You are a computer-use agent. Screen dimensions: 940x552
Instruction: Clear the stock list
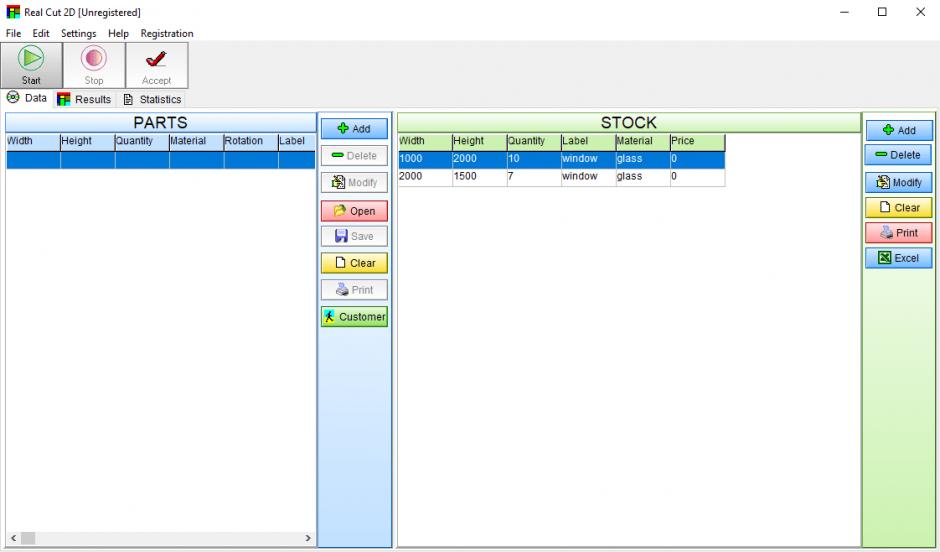pos(898,208)
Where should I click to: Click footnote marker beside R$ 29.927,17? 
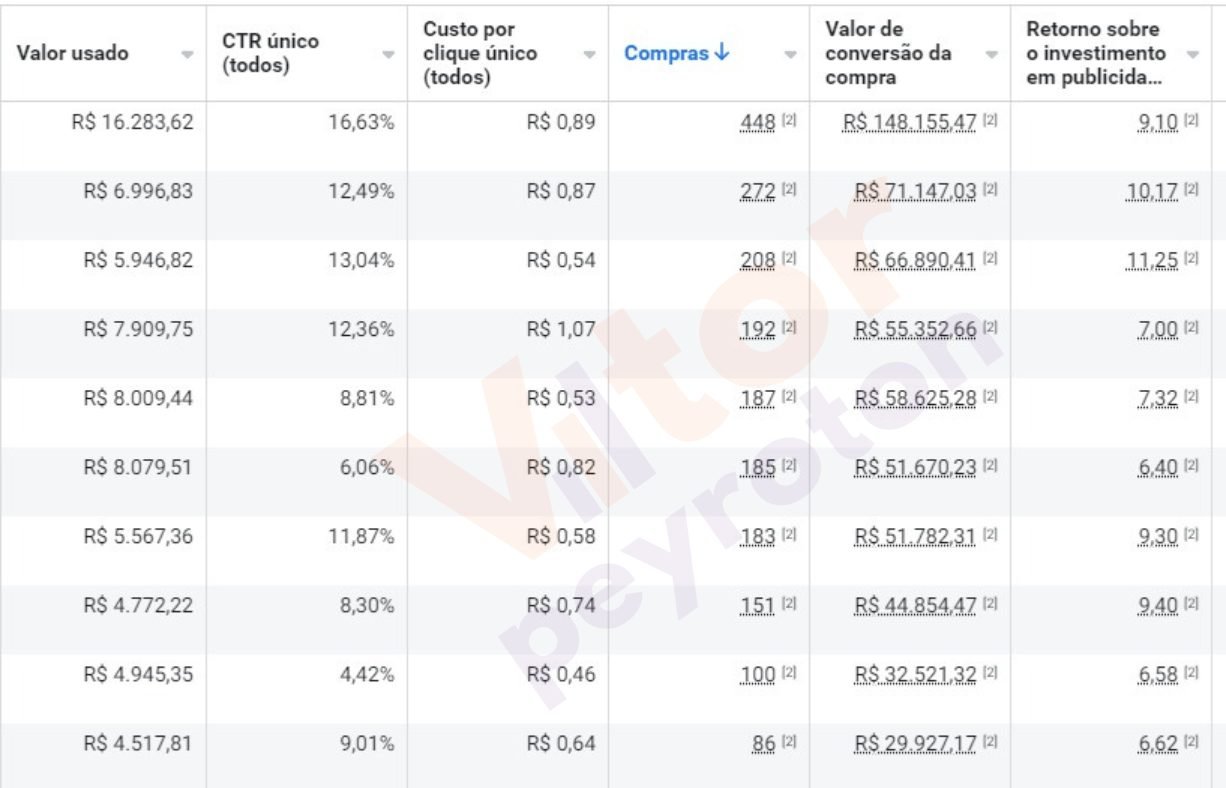click(989, 743)
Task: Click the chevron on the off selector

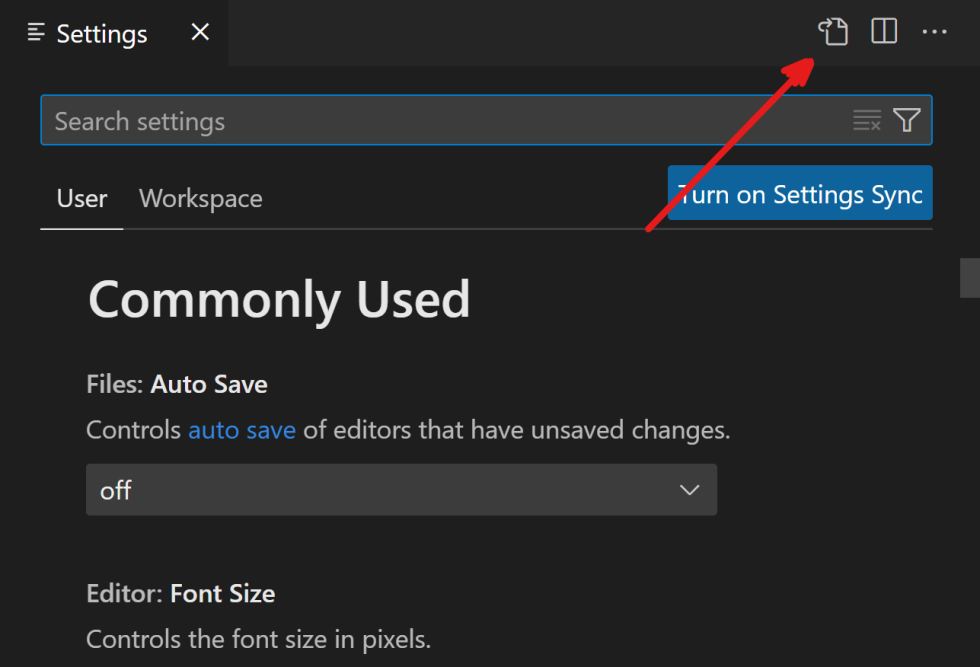Action: tap(689, 490)
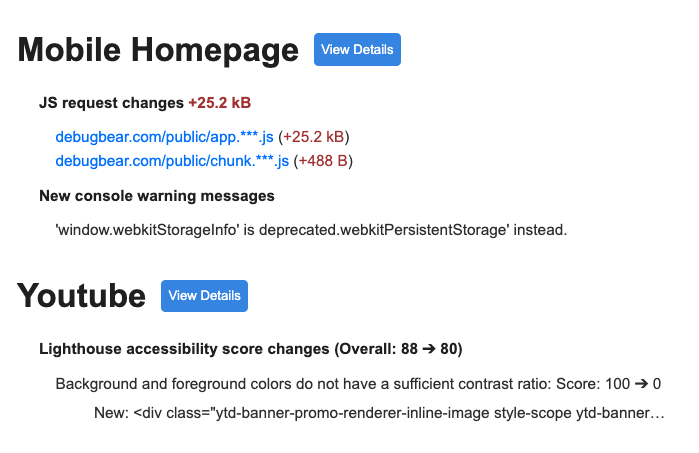Open View Details for Mobile Homepage
This screenshot has width=699, height=453.
(357, 49)
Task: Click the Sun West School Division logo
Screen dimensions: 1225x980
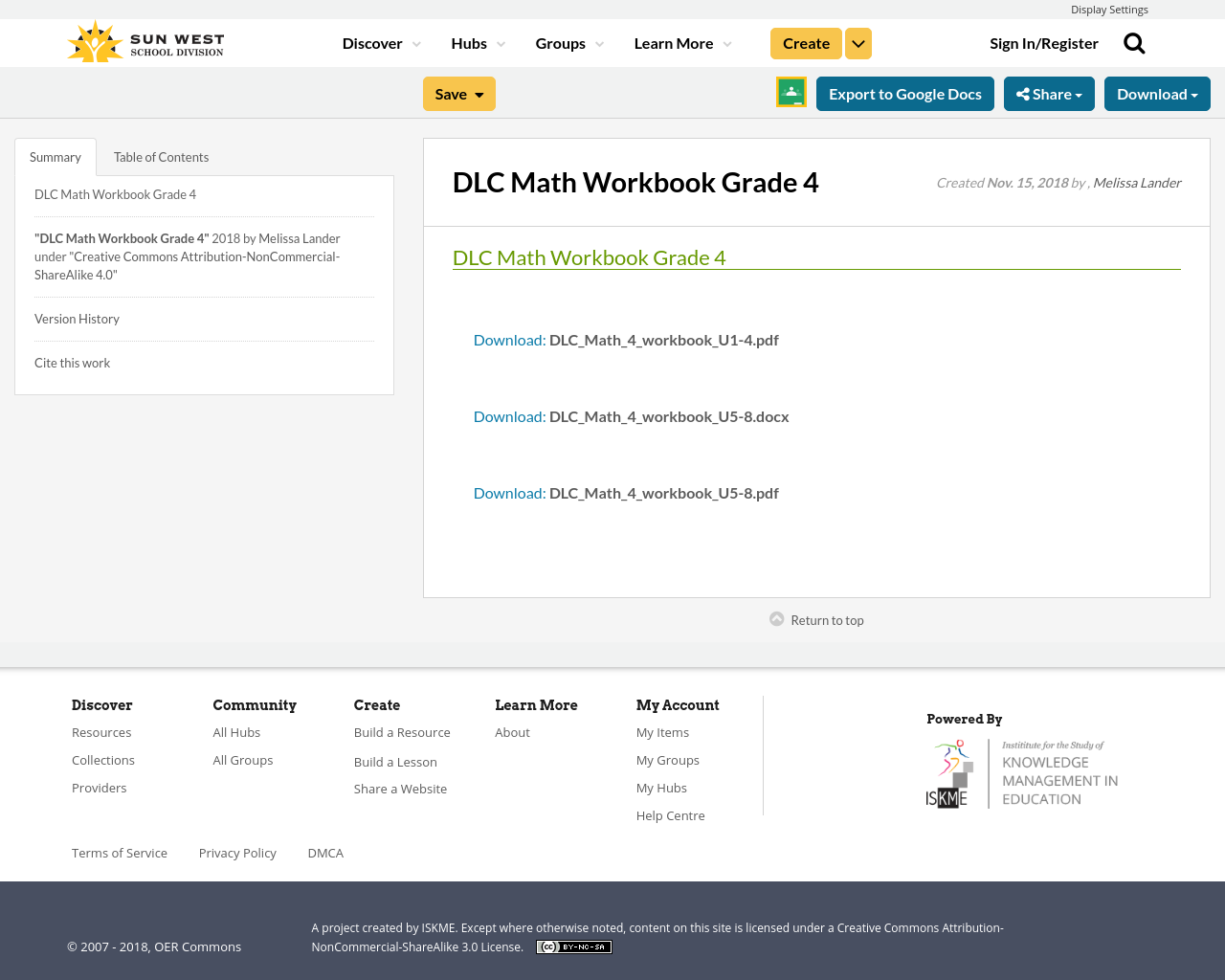Action: tap(144, 39)
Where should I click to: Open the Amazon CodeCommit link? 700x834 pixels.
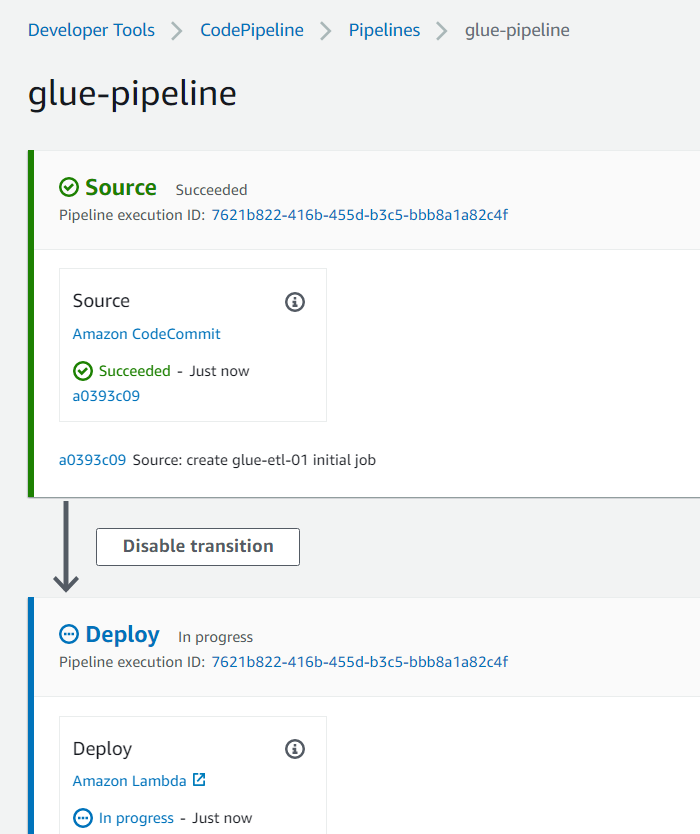point(147,334)
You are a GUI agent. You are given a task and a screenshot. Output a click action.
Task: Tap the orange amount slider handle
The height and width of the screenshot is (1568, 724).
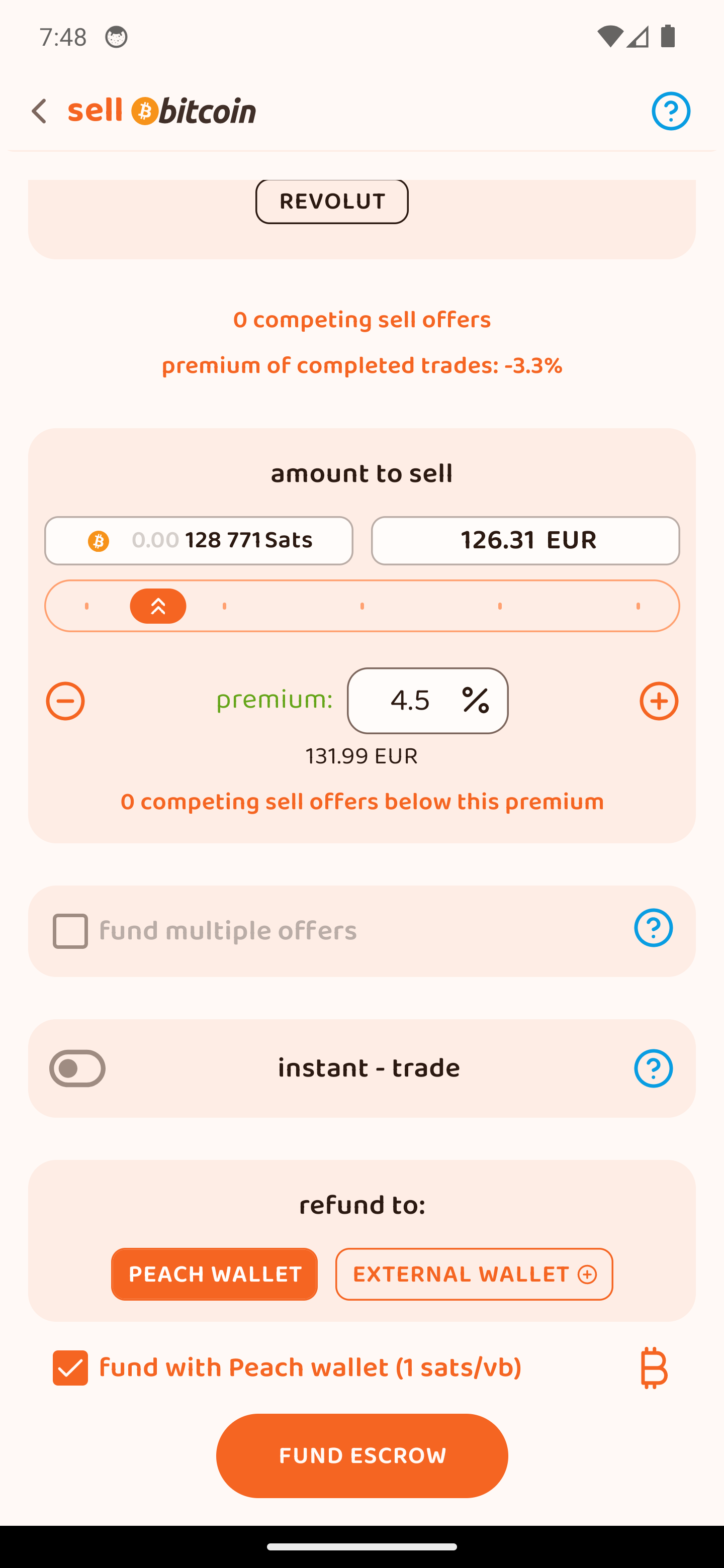(158, 606)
········
§ **Task directions**
Reproduce every line of text in the data above verbatim, omitting the pictures.

§ **Written answer**
You are a computer-use agent. Screen dimensions: 940x552
Instruction: Clear the stock list
pos(898,208)
Where should I click to: Click footnote marker beside R$ 29.927,17? 
click(989, 743)
Task: Click the chevron on the off selector

Action: tap(689, 490)
Open View Details for Mobile Homepage
This screenshot has width=699, height=453.
(357, 49)
Task: Click the Sun West School Division logo
Screen dimensions: 1225x980
Action: tap(144, 39)
Where should I click to: Open the Amazon CodeCommit link? 700x834 pixels.
point(147,334)
You are a GUI agent. You are given a task and a screenshot. Output a click action.
Task: Tap the orange amount slider handle
The height and width of the screenshot is (1568, 724).
(158, 606)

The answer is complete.